I made recently C++ library ( http://sourceforge.net/projects/gxlibrary/ ) for VisualStudio 2012+ that allows programmer to easily make long-running simulations or computations that would run on any available GPU (CUDA for NVIDIA, AMP for others) and on CPU.
It allows writing kernel function only once, and then it compile that same kernel for CUDA and AMP and CPU - and even is able to run same kernel on all GPUs of remote PCs with only adding two lines of code.
Library also insulate programmer from need to know CUDA (or AMP, or multithreading) at all, and among other things, it automatically distribute work among all GPUs - taking care that each GPU call should not exceed 0.5sec to avoid TDRs.
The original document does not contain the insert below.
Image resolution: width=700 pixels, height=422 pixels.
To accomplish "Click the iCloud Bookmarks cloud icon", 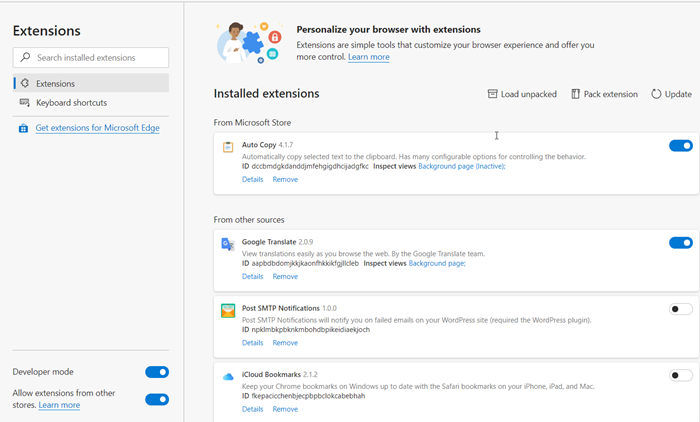I will pos(228,377).
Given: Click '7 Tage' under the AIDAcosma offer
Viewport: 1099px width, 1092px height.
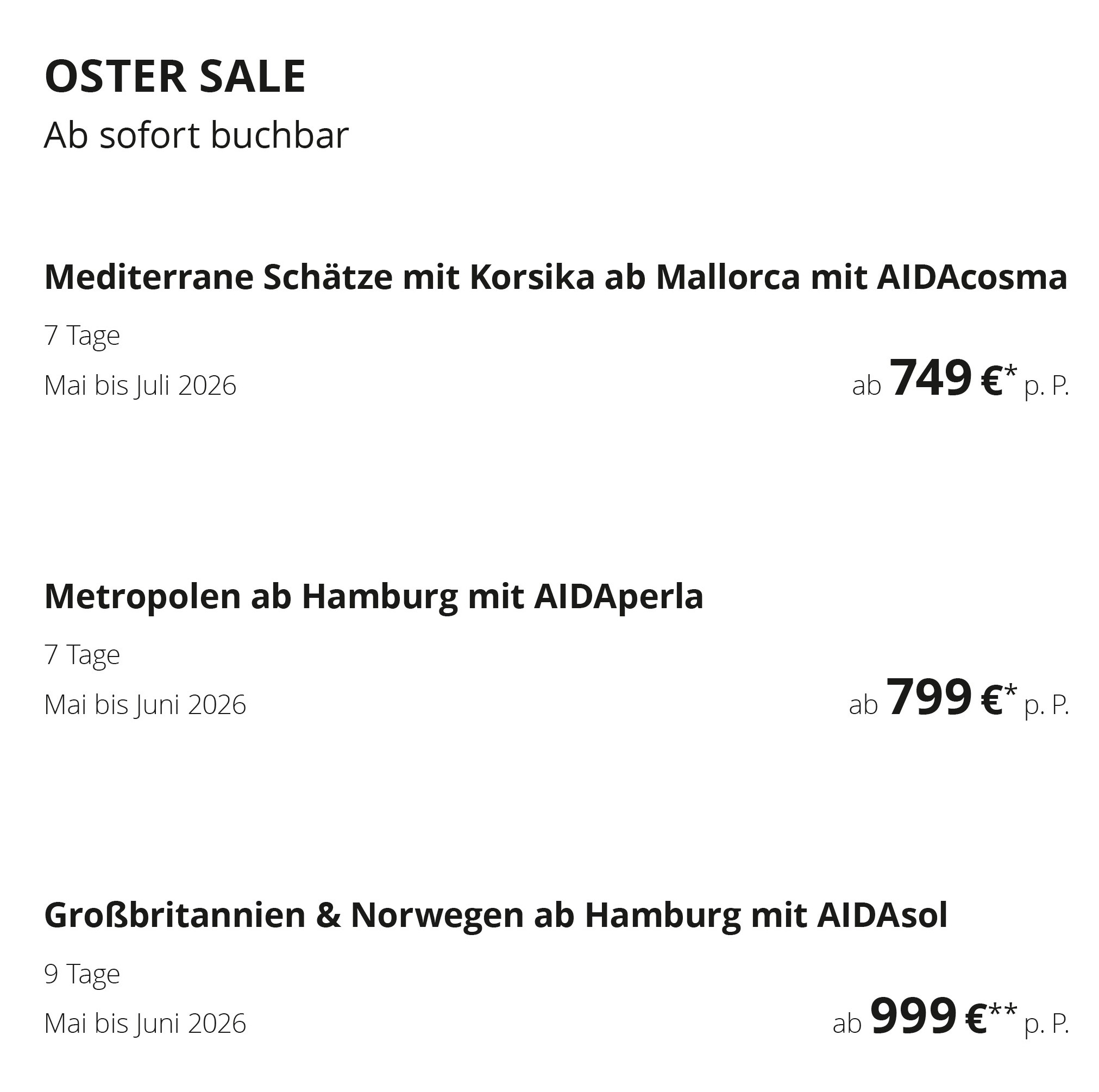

Reason why I ask question from title is that , even when gxLibrary takes care to measure speeds of kernels and call them with only 0.5sec work, sometimes (rarely) it can happen that some GPU will TDR ( usually when some other app uses display intensively).
I already made gxLibrary resilient enough to survive such TDR crash and save work of that GPU before crash, and rest of work is finished by other GPus. It even reactivate failed GPU if it was using AMP mode.
But I would like to be able to reactivate even CUDA GPU if it timeout in middle of long-running calculation or simulation. I tried reallocating all needed resources on CUDA GPU that failed, with or without cudaDeviceReset() before that, but in either case I was getting error 46 (“all CUDA-capable devices are busy or unavailable”)
I tested same approach with creating completely new thread, and in that case it works. I already have separate thread for each separate GPU (and for host side too), BUT … creating new thread is out of question due to many reasons (connected remote GPUs, resources allocated for host side, …)
So I wonder if really CUDA is not able to recover in same thread from TDR? So far this is one of rare situations where Microsoft C++ AMP shows clear advantage over CUDA (since it recovers without issue in same thread).